Rav Povarsky, Ponovezh Rosh Yeshiva: When A Child Hears ‘Don’t do This, Don’t Do That, He Rebels’
BNEI BRAK (VINnews) — In an edifying interview with Kikar Hashabat, Ponovezh Rosh Yeshiva Rabbi Baruch Dov (Berel) Povarsky set out his views on how to educate children to grow in Torah and be attached to their studies even when they are not in their regular frameworks due to the current epidemic.
The Rosh Yeshiva posed an interesting question: “Why when G-d commanded Adam regarding the garden of Eden did he first state “From every tree in the garden you may eat”? Why didn’t he simply say: “Do not eat from this tree”?
“This is a fundamental idea in education. When a child hears ‘Don’t do this, don’t do this’ only hearing what is forbidden, it makes him want to rebel. Therefore his father should first say to him: ‘Listen, everything is for you, you can do this and you can do that, you can eat good things and do useful acts but its not a good idea to eat candies, they’re not good for your teeth.’ That’s education. If he would have heard: ‘Don’t eat candies’ and the next day he would tell him ‘don’t eat that, don’t do that’, the kid would think: “Why is Daddy telling me all day what I shouldn’t do?
“Real education involves accepting the child. Firstly one should begin with: ‘Everything is ready for you, I love you so much and whatever you need you will have, but this thing is not good, candies are not good’ and then he will accept it.”
Rav Povarsky commented that the present time not the first time that Yeshiva students have had to leave the Beis Medrash in order to study Torah. Reminiscing about his time in Europe during the period of the Holocaust, Rav Povarsky said that as a young refugee in Vilna, he had just a slice of bread and a cup of water every day to eat, but his father hired a Yeshiva student to learn Torah with him and in the evening his father would go to the shiur of the Brisker Rav and he would sit under the table.

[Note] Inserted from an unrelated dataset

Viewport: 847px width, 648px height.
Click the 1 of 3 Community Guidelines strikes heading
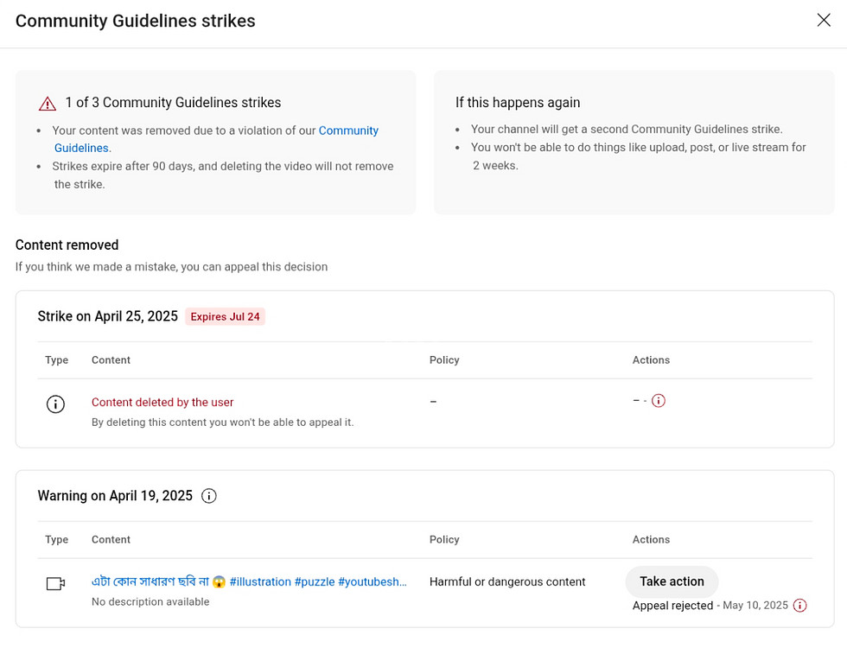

After the family succeeded in escaping to Palestine, the War of Independence raging and therefore the Ponovezher Rav was scared to study in the Yeshiva’s building due to fear of bombings. The whole yeshiva therefore moved to the nearby Berman orange orchard. Rav Povarsky remembers his father giving his shiur in the orchard while everyone lay on the ground around him, “and you think we didn’t learn? We learnt.”